Input records START

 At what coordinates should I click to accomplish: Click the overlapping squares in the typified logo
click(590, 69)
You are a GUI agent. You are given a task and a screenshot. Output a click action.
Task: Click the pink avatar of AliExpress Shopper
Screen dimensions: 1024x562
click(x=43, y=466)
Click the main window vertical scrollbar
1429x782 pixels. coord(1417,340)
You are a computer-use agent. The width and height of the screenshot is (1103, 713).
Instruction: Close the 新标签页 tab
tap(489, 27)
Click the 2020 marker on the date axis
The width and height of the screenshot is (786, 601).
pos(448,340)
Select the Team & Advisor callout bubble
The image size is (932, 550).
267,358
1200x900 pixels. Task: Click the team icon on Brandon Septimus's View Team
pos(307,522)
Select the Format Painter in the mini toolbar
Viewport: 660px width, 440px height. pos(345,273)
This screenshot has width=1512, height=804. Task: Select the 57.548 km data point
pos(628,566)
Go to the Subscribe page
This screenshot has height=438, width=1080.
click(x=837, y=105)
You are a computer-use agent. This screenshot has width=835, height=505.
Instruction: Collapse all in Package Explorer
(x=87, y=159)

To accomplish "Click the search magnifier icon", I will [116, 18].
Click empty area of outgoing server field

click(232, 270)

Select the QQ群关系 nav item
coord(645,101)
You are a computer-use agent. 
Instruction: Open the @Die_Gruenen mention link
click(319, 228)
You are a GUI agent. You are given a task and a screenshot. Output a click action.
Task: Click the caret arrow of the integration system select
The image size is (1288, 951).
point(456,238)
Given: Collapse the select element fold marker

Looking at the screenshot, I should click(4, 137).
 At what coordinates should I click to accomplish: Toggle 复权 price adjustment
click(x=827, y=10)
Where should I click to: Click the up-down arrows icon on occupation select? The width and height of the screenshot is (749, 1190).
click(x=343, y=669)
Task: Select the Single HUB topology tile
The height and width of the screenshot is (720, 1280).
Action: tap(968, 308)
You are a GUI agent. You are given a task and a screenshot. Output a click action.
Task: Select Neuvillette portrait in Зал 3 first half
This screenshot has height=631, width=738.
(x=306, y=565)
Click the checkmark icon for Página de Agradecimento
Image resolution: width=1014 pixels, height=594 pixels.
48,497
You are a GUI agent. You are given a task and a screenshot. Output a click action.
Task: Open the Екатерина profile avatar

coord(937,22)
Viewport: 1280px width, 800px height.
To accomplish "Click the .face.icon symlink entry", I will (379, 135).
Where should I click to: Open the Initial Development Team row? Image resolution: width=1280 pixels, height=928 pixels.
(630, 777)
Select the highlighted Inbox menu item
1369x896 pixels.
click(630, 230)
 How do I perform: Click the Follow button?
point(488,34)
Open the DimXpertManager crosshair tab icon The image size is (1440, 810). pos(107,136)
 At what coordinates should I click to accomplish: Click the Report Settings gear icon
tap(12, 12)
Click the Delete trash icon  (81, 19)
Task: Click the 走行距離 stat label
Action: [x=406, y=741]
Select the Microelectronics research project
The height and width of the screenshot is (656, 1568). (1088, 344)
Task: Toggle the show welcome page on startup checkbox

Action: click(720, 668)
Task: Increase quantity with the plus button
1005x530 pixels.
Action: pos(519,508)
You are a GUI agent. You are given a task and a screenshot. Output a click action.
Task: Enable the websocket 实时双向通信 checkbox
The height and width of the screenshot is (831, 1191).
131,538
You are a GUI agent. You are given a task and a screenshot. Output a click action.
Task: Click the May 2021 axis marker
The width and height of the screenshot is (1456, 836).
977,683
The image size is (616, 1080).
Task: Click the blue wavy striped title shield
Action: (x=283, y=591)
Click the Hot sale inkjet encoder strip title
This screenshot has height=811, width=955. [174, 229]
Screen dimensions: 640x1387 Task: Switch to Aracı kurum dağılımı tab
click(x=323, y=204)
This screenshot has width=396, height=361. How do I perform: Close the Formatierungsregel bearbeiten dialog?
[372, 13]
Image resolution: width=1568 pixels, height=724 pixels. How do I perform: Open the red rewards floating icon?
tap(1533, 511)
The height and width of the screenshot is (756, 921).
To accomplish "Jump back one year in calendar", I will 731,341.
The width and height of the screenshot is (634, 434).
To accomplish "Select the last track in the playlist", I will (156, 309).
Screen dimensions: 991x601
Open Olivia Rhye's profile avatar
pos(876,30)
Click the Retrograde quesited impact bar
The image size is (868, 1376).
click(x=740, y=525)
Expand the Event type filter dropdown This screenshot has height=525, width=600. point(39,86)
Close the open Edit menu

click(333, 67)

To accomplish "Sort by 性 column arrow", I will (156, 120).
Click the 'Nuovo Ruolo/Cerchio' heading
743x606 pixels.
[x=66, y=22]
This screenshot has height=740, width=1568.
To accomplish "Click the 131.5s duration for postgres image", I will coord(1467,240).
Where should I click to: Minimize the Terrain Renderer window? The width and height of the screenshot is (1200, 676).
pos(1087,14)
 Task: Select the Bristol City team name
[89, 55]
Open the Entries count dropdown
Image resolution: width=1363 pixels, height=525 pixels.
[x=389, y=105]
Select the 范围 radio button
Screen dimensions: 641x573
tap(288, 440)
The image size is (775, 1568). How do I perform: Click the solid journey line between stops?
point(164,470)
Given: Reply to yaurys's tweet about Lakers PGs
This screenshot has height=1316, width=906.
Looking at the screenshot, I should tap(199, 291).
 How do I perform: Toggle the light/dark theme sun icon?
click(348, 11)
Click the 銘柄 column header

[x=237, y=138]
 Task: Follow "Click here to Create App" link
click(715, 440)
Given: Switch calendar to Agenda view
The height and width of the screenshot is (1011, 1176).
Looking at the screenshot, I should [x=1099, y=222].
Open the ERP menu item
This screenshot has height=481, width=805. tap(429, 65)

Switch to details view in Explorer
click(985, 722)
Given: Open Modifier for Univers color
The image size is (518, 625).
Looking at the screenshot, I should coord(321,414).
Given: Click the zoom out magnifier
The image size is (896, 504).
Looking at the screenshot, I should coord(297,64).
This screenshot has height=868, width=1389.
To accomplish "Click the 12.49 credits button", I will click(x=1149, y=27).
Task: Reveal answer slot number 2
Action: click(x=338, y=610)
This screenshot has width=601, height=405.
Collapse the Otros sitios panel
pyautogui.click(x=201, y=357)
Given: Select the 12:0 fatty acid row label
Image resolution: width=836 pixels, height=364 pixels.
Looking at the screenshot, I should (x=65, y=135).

Input records END

#### [What the task requires]
Copy out the full listing above. Keep every word as it is.

#### [Answer section]
 At what coordinates should I click to accomplish: Click the overlapping squares in the typified logo
click(590, 69)
You are a GUI agent. You are given a task and a screenshot. Output a click action.
Task: Click the pink avatar of AliExpress Shopper
Screen dimensions: 1024x562
click(x=43, y=466)
Click the main window vertical scrollbar
1429x782 pixels. coord(1417,340)
You are a computer-use agent. The width and height of the screenshot is (1103, 713).
Instruction: Close the 新标签页 tab
tap(489, 27)
Click the 2020 marker on the date axis
The width and height of the screenshot is (786, 601).
pos(448,340)
Select the Team & Advisor callout bubble
The image size is (932, 550).
267,358
1200x900 pixels. Task: Click the team icon on Brandon Septimus's View Team
pos(307,522)
Select the Format Painter in the mini toolbar
Viewport: 660px width, 440px height. pos(345,273)
This screenshot has width=1512, height=804. Task: Select the 57.548 km data point
pos(628,566)
Go to the Subscribe page
This screenshot has height=438, width=1080.
click(x=837, y=105)
You are a computer-use agent. This screenshot has width=835, height=505.
Instruction: Collapse all in Package Explorer
(x=87, y=159)

To accomplish "Click the search magnifier icon", I will [116, 18].
Click empty area of outgoing server field

click(232, 270)

Select the QQ群关系 nav item
coord(645,101)
You are a computer-use agent. 
Instruction: Open the @Die_Gruenen mention link
click(319, 228)
You are a GUI agent. You are given a task and a screenshot. Output a click action.
Task: Click the caret arrow of the integration system select
The image size is (1288, 951).
point(456,238)
Given: Collapse the select element fold marker

Looking at the screenshot, I should click(4, 137).
 At what coordinates should I click to accomplish: Toggle 复权 price adjustment
click(x=827, y=10)
Where should I click to: Click the up-down arrows icon on occupation select? The width and height of the screenshot is (749, 1190).
click(x=343, y=669)
Task: Select the Single HUB topology tile
The height and width of the screenshot is (720, 1280).
Action: tap(968, 308)
You are a GUI agent. You are given a task and a screenshot. Output a click action.
Task: Select Neuvillette portrait in Зал 3 first half
This screenshot has height=631, width=738.
(x=306, y=565)
Click the checkmark icon for Página de Agradecimento
Image resolution: width=1014 pixels, height=594 pixels.
48,497
You are a GUI agent. You are given a task and a screenshot. Output a click action.
Task: Open the Екатерина profile avatar

coord(937,22)
Viewport: 1280px width, 800px height.
To accomplish "Click the .face.icon symlink entry", I will (379, 135).
Where should I click to: Open the Initial Development Team row? Image resolution: width=1280 pixels, height=928 pixels.
(630, 777)
Select the highlighted Inbox menu item
1369x896 pixels.
click(630, 230)
 How do I perform: Click the Follow button?
point(488,34)
Open the DimXpertManager crosshair tab icon The image size is (1440, 810). pos(107,136)
 At what coordinates should I click to accomplish: Click the Report Settings gear icon
tap(12, 12)
Click the Delete trash icon  (81, 19)
Task: Click the 走行距離 stat label
Action: [x=406, y=741]
Select the Microelectronics research project
The height and width of the screenshot is (656, 1568). (1088, 344)
Task: Toggle the show welcome page on startup checkbox

Action: click(720, 668)
Task: Increase quantity with the plus button
1005x530 pixels.
Action: pos(519,508)
You are a GUI agent. You are given a task and a screenshot. Output a click action.
Task: Enable the websocket 实时双向通信 checkbox
The height and width of the screenshot is (831, 1191).
131,538
You are a GUI agent. You are given a task and a screenshot. Output a click action.
Task: Click the May 2021 axis marker
The width and height of the screenshot is (1456, 836).
977,683
The image size is (616, 1080).
Task: Click the blue wavy striped title shield
Action: (x=283, y=591)
Click the Hot sale inkjet encoder strip title
This screenshot has height=811, width=955. [174, 229]
Screen dimensions: 640x1387 Task: Switch to Aracı kurum dağılımı tab
click(x=323, y=204)
This screenshot has width=396, height=361. How do I perform: Close the Formatierungsregel bearbeiten dialog?
[372, 13]
Image resolution: width=1568 pixels, height=724 pixels. How do I perform: Open the red rewards floating icon?
tap(1533, 511)
The height and width of the screenshot is (756, 921).
To accomplish "Jump back one year in calendar", I will 731,341.
The width and height of the screenshot is (634, 434).
To accomplish "Select the last track in the playlist", I will (156, 309).
Screen dimensions: 991x601
Open Olivia Rhye's profile avatar
pos(876,30)
Click the Retrograde quesited impact bar
The image size is (868, 1376).
click(x=740, y=525)
Expand the Event type filter dropdown This screenshot has height=525, width=600. point(39,86)
Close the open Edit menu

click(333, 67)

To accomplish "Sort by 性 column arrow", I will (156, 120).
Click the 'Nuovo Ruolo/Cerchio' heading
743x606 pixels.
[x=66, y=22]
This screenshot has height=740, width=1568.
To accomplish "Click the 131.5s duration for postgres image", I will coord(1467,240).
Where should I click to: Minimize the Terrain Renderer window? The width and height of the screenshot is (1200, 676).
pos(1087,14)
 Task: Select the Bristol City team name
[89, 55]
Open the Entries count dropdown
Image resolution: width=1363 pixels, height=525 pixels.
[x=389, y=105]
Select the 范围 radio button
Screen dimensions: 641x573
tap(288, 440)
The image size is (775, 1568). How do I perform: Click the solid journey line between stops?
point(164,470)
Given: Reply to yaurys's tweet about Lakers PGs
This screenshot has height=1316, width=906.
Looking at the screenshot, I should tap(199, 291).
 How do I perform: Toggle the light/dark theme sun icon?
click(348, 11)
Click the 銘柄 column header

[x=237, y=138]
 Task: Follow "Click here to Create App" link
click(715, 440)
Given: Switch calendar to Agenda view
The height and width of the screenshot is (1011, 1176).
Looking at the screenshot, I should [x=1099, y=222].
Open the ERP menu item
This screenshot has height=481, width=805. tap(429, 65)

Switch to details view in Explorer
click(985, 722)
Given: Open Modifier for Univers color
The image size is (518, 625).
Looking at the screenshot, I should coord(321,414).
Given: Click the zoom out magnifier
The image size is (896, 504).
Looking at the screenshot, I should coord(297,64).
This screenshot has height=868, width=1389.
To accomplish "Click the 12.49 credits button", I will click(x=1149, y=27).
Task: Reveal answer slot number 2
Action: click(x=338, y=610)
This screenshot has width=601, height=405.
Collapse the Otros sitios panel
pyautogui.click(x=201, y=357)
Given: Select the 12:0 fatty acid row label
Image resolution: width=836 pixels, height=364 pixels.
Looking at the screenshot, I should (x=65, y=135).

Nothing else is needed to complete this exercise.